At this point further observable characteristics can be added, z.

However, as is well known, the OLS model is not bounded by 0 and 1, whereas probability functions are. This means that this estimation may return results outside the possible range of probabilities. In order to counter this problem we can estimate a probability function using probit or logit estimators which are calculated using the maximum likelihood method [of which I am not going to which anything – assuming it will not be examined in detail].

The McFadden paper deals with car versus bus commuting in the SF Bay area.

Multiple Choices

Often we want to think about more than one choice, which requires us to extend this model. We can extend the random utility model to many choices Uij = Vij + εij. Now an actor will choose alternative k if the utility derived from this choice is higher than for all other choices:

Vik + εik > Vij + εij for all j≠k 

If we assume an extreme value distribution then the solution for the probability choice is given by P(yi = k) = exp(Vik) / ∑ exp(Vij). This is a generalization of the logit model with many alternatives, hence the name “multinomial logit”. The model compares choices to some predetermined base case.

Independence of Irrelevant Alternatives (IIA)

One drawback of the multinomial logit method is the IIA problem. This is driven by the assumption underlying the model, that if one choice is eliminated in time t=1, the ratio of individuals choosing the remaining option much remain constant from the pre-elimination period t=0. For example if in t=0 40 people take bus A, 12 people take bus B and 20 people drive, and then in t=1 the B bus company goes bust. In t = zero, the ratio of people driving relative to those taking bus A is 2:1. This must remain constant in t=1 so the model assumes that 24 people will dive and 48 will take bus A. This might not be a valid assumption is bus seats are not supplied elastically, or bus A and bus B were not substitutes.

It is simple to see why this is the case, as the underlying assumption of the model is that P(yi = k) = exp(Vik) / ∑ exp(Vij), and this clearly cannot change simply because one of the other alternatives has been eliminated. 

This can be solved using the nested logit model. Conceptually this decomposes the choices into two separate stages. In the first stage the individual chooses whether to take his car or public transport. If he decides on public transport then he must decide between bus A and bus B. This choice structure is estimated using sequential logits whereby the value placed on the alternatives in the second stage are entered into the choice probabilities in the first stage.

Aggregate Choice Models

Aggregate choice models are useful when individual data are not available, and also when computing power is an issue (due to many fewer observations). All of the above models have aggregate equivalents. In fact, using the Poisson model with a max likelihood estimation method, aggregated data give exactly the same coefficient estimates as the conditional logit model when the only data available are the choice characteristics (i.e. how many people chose what). Multinomial logit will be better when there are accompanying individual/group-level characteristics.

Gravity Models

Choices can also be modeled as flows between origins and destinations. This is widely applied in the fields of trade, migration and commuting.  A flow from place j to k can be modeled as:

Ln(njk) = βXjk + αj + αk + εjk

where the alphas represent characteristics of the source and destination such as population, wages etc., a cost of moving measure can also be included. This literature has found strong distance decay effects, which are puzzling in many cases (e.g. trade) as the cost of moving goods further is now fairly marginal.

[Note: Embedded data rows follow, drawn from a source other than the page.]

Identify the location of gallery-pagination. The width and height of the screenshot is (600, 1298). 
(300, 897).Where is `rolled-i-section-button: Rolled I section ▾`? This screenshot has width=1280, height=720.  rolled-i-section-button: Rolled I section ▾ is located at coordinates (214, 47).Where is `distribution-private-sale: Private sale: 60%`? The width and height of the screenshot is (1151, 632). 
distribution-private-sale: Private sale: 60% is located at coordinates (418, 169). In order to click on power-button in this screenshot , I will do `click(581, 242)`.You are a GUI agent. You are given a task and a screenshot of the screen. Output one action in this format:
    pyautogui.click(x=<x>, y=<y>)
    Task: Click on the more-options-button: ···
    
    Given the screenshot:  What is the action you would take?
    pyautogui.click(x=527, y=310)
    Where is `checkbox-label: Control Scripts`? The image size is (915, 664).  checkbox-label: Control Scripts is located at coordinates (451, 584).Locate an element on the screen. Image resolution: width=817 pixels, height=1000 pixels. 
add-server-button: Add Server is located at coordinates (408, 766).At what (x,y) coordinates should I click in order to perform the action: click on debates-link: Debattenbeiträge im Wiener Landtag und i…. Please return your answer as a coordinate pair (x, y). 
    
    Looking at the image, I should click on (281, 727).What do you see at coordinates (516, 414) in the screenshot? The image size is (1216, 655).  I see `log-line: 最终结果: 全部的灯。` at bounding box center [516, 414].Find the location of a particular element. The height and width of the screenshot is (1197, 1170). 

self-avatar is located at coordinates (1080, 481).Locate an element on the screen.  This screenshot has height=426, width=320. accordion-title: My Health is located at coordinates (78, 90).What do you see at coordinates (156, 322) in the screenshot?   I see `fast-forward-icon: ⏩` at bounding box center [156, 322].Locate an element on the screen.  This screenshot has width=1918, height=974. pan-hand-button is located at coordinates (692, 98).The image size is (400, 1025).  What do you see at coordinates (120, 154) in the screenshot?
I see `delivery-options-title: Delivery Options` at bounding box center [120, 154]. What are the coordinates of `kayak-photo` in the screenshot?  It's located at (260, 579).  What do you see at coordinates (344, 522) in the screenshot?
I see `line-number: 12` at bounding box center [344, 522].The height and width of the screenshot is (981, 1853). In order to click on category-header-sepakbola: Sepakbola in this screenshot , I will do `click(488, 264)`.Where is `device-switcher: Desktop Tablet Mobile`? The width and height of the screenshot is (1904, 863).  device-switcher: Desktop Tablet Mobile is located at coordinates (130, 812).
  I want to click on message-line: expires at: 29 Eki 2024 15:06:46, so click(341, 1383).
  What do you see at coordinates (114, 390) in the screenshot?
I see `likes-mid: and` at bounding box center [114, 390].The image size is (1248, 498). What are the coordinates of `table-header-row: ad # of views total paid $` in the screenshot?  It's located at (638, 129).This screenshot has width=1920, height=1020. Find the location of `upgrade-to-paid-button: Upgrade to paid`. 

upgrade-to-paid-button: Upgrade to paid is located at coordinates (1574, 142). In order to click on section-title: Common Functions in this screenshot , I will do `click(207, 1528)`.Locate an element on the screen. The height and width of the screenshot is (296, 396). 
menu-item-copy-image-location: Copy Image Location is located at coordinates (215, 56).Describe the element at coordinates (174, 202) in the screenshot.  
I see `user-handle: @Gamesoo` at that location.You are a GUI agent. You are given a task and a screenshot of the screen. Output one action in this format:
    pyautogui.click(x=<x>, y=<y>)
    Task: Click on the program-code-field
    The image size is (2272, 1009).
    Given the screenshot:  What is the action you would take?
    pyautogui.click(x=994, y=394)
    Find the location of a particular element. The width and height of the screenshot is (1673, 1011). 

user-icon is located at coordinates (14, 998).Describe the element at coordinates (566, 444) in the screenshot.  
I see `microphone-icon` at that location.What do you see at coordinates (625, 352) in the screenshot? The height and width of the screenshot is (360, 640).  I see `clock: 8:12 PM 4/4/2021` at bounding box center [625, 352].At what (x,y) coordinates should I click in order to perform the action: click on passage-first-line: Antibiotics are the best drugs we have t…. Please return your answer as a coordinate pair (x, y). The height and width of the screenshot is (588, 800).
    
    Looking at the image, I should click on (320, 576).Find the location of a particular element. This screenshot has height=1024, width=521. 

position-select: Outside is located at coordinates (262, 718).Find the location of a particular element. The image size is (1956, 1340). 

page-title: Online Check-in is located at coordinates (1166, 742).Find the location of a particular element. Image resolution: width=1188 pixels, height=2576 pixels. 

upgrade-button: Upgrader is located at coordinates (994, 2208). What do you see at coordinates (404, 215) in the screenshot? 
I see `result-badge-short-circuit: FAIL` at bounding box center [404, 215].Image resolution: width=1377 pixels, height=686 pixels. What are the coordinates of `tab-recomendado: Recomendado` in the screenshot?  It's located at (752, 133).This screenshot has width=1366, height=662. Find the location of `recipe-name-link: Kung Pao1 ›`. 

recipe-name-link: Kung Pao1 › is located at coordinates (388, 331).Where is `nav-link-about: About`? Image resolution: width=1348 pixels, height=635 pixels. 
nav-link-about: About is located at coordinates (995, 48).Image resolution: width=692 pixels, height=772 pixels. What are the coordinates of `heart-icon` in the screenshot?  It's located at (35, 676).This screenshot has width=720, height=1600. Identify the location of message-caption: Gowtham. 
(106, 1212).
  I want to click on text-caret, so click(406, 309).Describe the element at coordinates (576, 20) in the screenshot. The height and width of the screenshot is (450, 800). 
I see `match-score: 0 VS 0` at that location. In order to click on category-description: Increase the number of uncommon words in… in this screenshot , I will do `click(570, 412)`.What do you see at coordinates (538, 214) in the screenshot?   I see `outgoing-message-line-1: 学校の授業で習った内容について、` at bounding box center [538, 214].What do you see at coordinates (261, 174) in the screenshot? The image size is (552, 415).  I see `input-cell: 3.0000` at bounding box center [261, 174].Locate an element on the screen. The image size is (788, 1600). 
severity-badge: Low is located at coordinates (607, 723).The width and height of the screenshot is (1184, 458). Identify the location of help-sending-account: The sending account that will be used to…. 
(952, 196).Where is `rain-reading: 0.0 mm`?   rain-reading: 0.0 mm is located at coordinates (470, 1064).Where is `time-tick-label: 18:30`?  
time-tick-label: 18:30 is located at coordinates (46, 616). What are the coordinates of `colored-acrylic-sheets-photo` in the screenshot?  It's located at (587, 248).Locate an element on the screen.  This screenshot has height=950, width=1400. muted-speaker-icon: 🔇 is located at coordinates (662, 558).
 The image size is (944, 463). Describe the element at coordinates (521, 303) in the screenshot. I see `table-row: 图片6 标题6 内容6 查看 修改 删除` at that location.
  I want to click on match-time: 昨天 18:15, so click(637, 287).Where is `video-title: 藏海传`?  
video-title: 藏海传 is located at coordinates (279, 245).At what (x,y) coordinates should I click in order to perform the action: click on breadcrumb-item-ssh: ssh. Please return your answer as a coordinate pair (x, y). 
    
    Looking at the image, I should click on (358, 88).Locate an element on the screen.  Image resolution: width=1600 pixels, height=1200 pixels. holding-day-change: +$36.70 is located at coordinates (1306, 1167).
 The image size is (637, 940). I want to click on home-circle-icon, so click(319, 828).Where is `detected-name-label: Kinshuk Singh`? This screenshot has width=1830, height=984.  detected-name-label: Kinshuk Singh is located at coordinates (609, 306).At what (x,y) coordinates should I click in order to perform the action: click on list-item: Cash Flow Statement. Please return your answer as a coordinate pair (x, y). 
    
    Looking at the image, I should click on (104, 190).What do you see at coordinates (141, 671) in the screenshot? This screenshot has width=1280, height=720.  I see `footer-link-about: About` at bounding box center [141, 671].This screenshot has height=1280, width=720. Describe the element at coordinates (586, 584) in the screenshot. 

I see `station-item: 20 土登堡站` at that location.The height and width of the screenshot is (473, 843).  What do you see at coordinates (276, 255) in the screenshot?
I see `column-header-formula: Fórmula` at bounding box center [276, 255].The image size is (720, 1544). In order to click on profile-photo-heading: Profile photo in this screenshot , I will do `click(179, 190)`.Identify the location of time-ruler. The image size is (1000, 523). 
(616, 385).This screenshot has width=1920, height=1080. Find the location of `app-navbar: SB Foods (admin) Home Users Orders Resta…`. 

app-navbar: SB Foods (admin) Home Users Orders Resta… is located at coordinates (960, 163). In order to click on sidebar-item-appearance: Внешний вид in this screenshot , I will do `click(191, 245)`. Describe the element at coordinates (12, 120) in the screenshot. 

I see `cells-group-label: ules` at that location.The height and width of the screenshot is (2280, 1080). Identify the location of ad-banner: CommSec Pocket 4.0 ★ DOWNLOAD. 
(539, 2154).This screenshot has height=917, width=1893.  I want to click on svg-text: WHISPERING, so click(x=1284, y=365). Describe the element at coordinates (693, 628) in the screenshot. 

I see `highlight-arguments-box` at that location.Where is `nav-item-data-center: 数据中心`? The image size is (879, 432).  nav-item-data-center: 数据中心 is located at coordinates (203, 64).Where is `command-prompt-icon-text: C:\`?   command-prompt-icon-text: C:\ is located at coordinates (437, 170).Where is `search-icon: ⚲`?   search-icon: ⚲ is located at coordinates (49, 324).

Discrete v Aggregate: discrete choice models have the advantage that firm level characteristics can be incorporated, and there is a strong theoretical model underlying the estimations. Aggregate flows on the other hand are easier to compute and there is no need to make assumptions about the functional form that are necessary for the non-linear maximum likelihood estimators. One disadvantage is that no separation of the individual/aggregate factors is possible.